The ANPP was a household party in the extreme north of Nigeria, primarily due to its mass appeal among more religious voters. It was the strongest opposition party, controlling seven of the nation's thirty-six states at one point. The party's biggest achievement in the 2003 election was its gubernatorial victory in Kano State where it defeated the ruling People's Democratic Party (PDP) to take control of one of the country's most populous states.

Following the 2007 election, the ANPP challenged the victory of Umaru Yar'Adua, although it was announced on 27 June 2007 following talks, that the ANPP had agreed to join Yar'Adua's government of national unity. There was reportedly disagreement within the ANPP about the talks. Buhari subsequently denounced the idea in a BBC interview and suggested that the decision was only made by part of the party, alleging that they were "just looking for jobs for themselves".

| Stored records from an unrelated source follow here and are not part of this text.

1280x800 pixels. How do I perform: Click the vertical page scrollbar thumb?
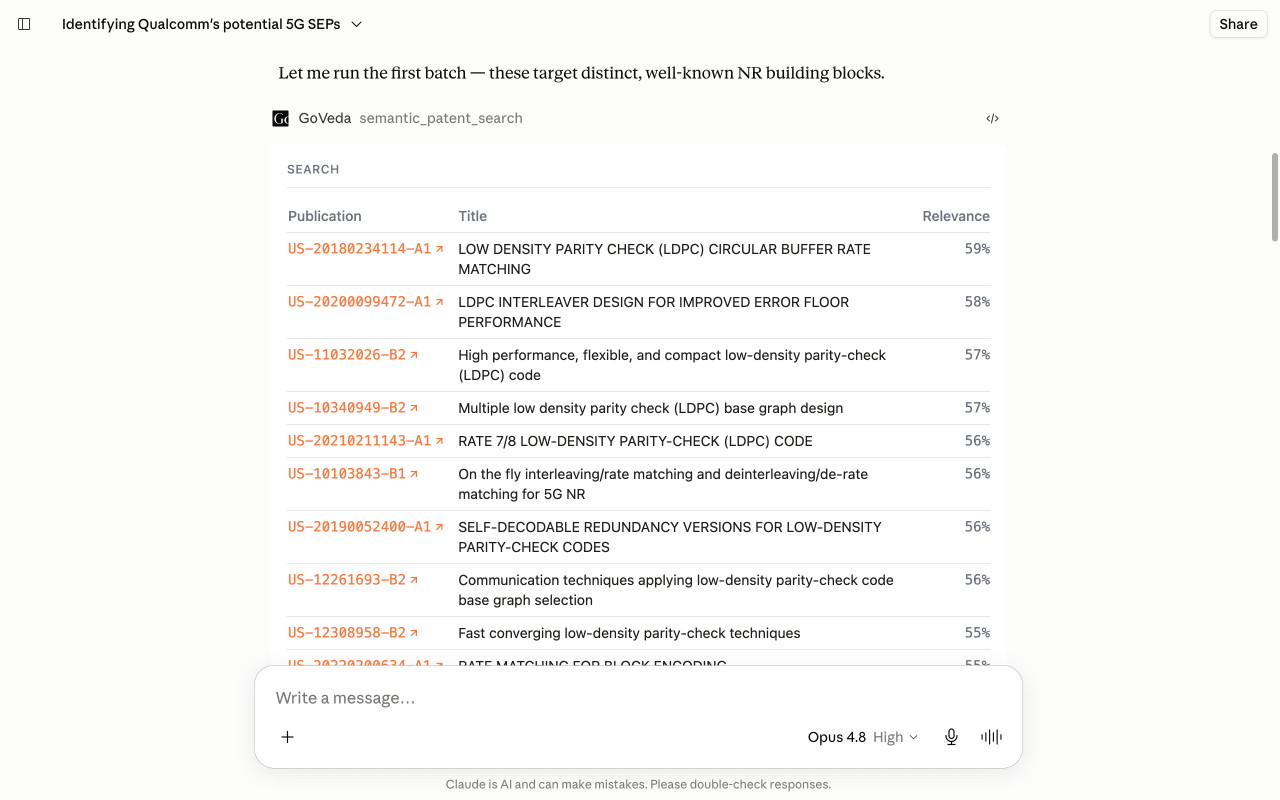coord(1274,197)
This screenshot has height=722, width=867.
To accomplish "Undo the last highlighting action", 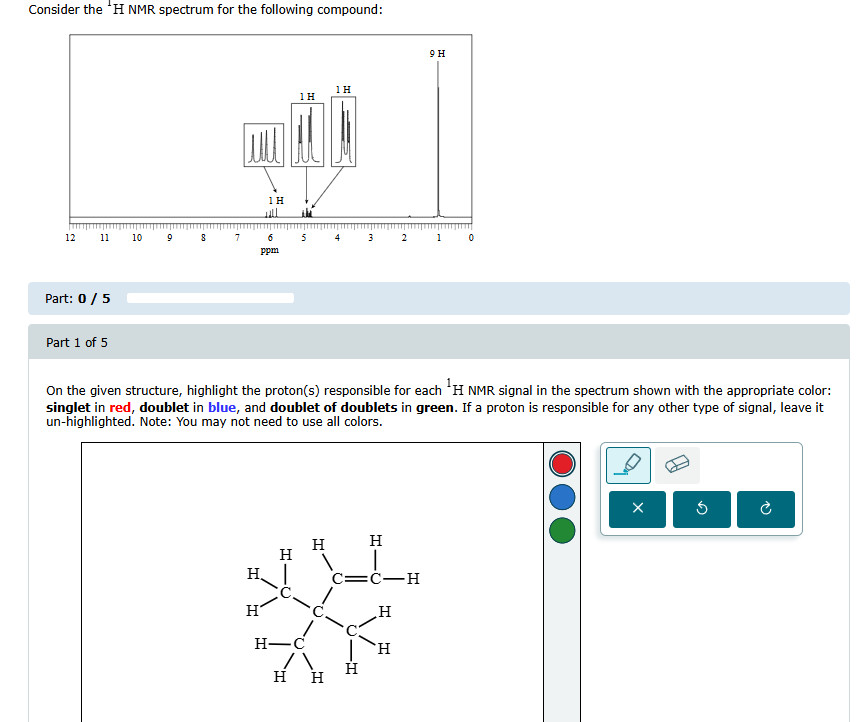I will [701, 509].
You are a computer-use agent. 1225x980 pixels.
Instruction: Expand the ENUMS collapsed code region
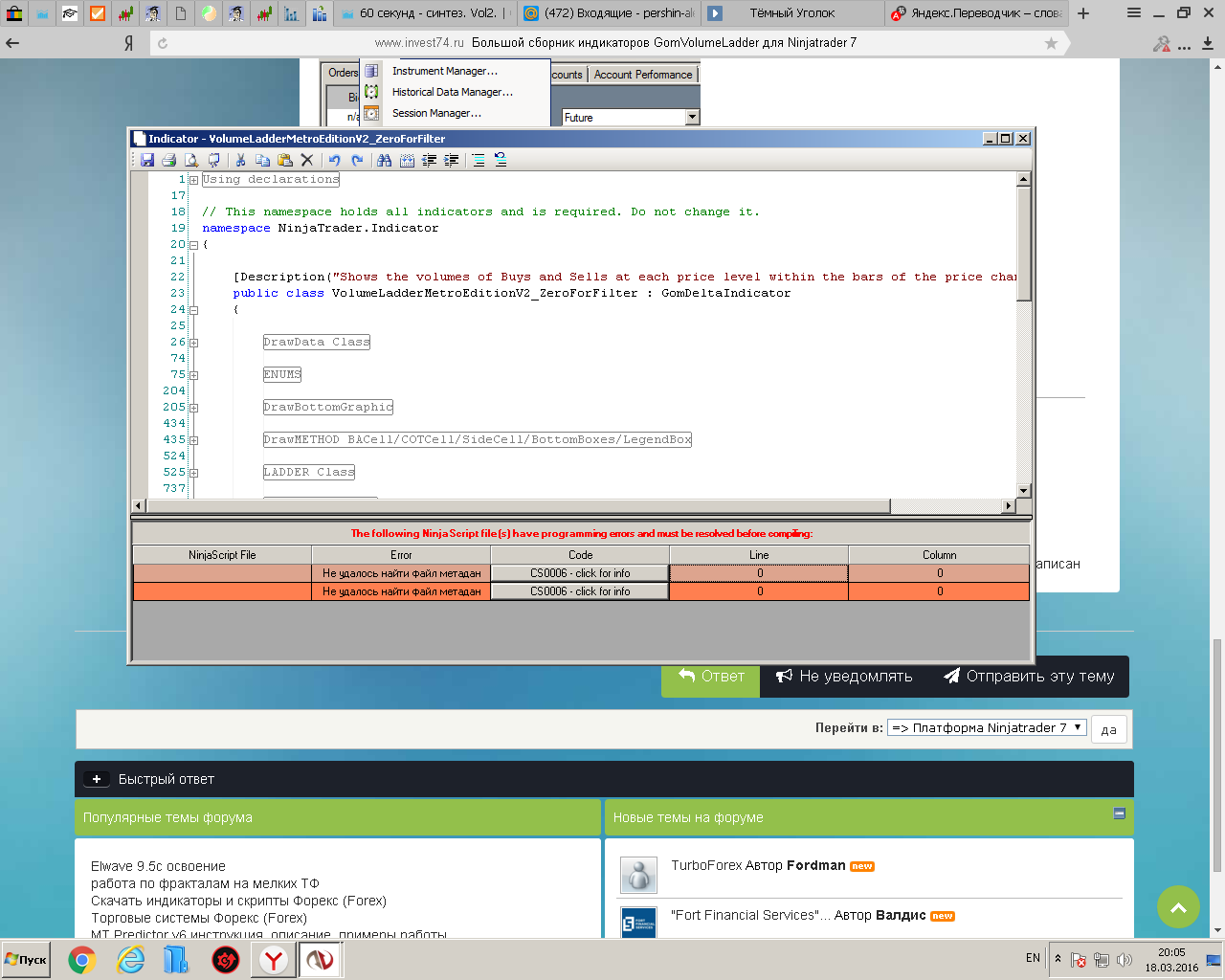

In February 2013, the party merged with the Action Congress of Nigeria, the All Progressives Grand Alliance, and the Congress for Progressive Change to form the All Progressives Congress.

==Political ideology==
The ANPP is a conservative party with mass appeal among more religious voters. The party draws its strength predominantly from Northern Nigeria.

==Earlier incarnation==
There was a party of the same name during the Second Republic, which was banned following the military coup of 1983 led by General Buhari.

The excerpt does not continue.